April 16, 2024 | Case Study | 3 minutes

Enabling a Major Pharmaceutical Firm with AI/ML Automation Across Hybrid Cloud Platforms

Shubham Khandelwal

Background

The R&D division of the pharmaceutical company manages multiple AI/ML models that accelerate the drug discovery process. With the increase in these models, there is also an increase in infrastructure and operational costs. This necessitates the right set of tools, platforms, and products to make the end-to-end process more efficient.

Problem statement 

Creating solutions that address issues of scale, cost, efficiency, and complexity while providing a smooth user experience:

  • Establish robust infrastructure for scalable development and production pipelines, automating processes to efficiently manage a diverse project portfolio.
  • Address the limited availability of data scientists by implementing strategies to optimize resource allocation and effectively support project demands.
  • Streamline connections between complex data generators and consumers, enabling multi-modal optimizations to enhance operational efficiency.
  • Support the integration of AI/ML innovations into business processes seamlessly, empowering end-users with tools tailored to their needs and driving widespread adoption.

Solution 

  • Highly resilient and scalable Intelligent Automation (IA) pipelines built on the company’s compliant, certified platforms.
    • Enabling advanced AI/ML models at scale, catering to scientists globally and eliminating repetitive tasks with Intelligent Automation (IA).
    • No-code solutions supporting the ML lifecycle, including model catalogues, hubs, and dashboards for driving insights.
  • Intuitive self-service and configurable low/no-code solutions that meet industry standards with just a few clicks.
    • Enables easy reuse of complex data standardization pipelines.

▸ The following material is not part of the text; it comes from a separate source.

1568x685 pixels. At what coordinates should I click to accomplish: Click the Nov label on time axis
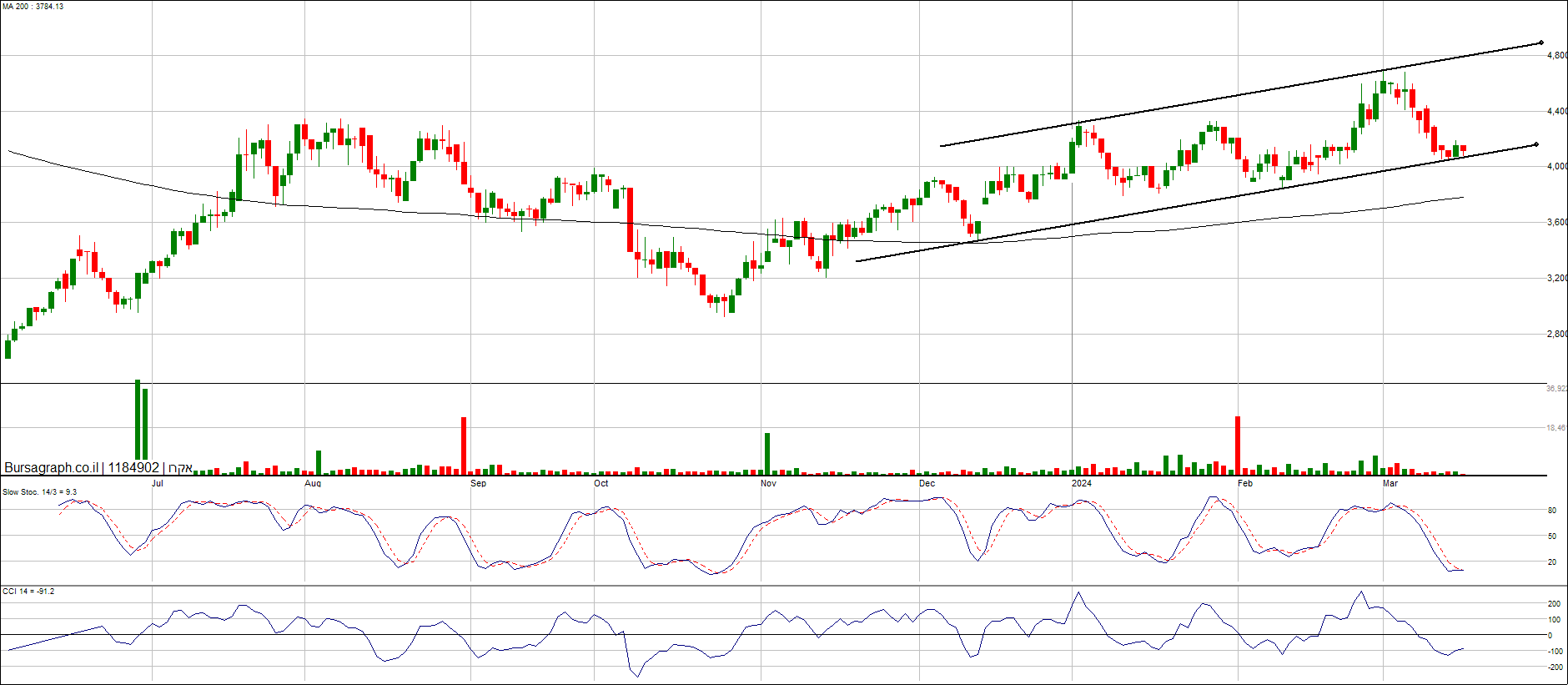pyautogui.click(x=768, y=483)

Connects with S3, NFS, DominoLabs, ABCD, Orbit, etc.
    • Model explainability and tracking data/model drifts.
  • Company-specific and owned adaptor implementations connecting industry-leading technologies and tools.
    • Enabling intricate customizations to enhance the day-to-day work experience of scientists, e.g., LiveDesign, 3Dx.
    • Bringing in the best software engineering practices enabling reuse.
  • Adaptive hybrid solutions that can bring compute to where data resides or take data to compute efficiently.
    • Connects imaging microscopes or huge Electronic Lab Notebooks (ELN) databases processing petabyte-scale data from on-premises or cloud sources and then optimizes the computation to bring optimal cost-to-value delivery.
    • Enable state-of-the-art (SOTA) computing paradigms like quantum computing where applicable.
  • AI for AI: SOTA techniques to optimize AI models for training and inference use cases, bringing over 100% efficiency and thus reducing operation costs.
    • Neural architectural graph optimizations.
    • Hardware-specific software optimization for extreme performance/efficiency with multi-tenancy capabilities.
    • SOTA AutoML capabilities: Neural Architectural Search, Reinforcement Learning, etc.

 

 

Conclusion

An optimized MLOps platform, designed to enhance cost efficiency across model training, inference, and deployment stages. It incorporates state-of-the-art (SOTA) open-source techniques to achieve these objectives.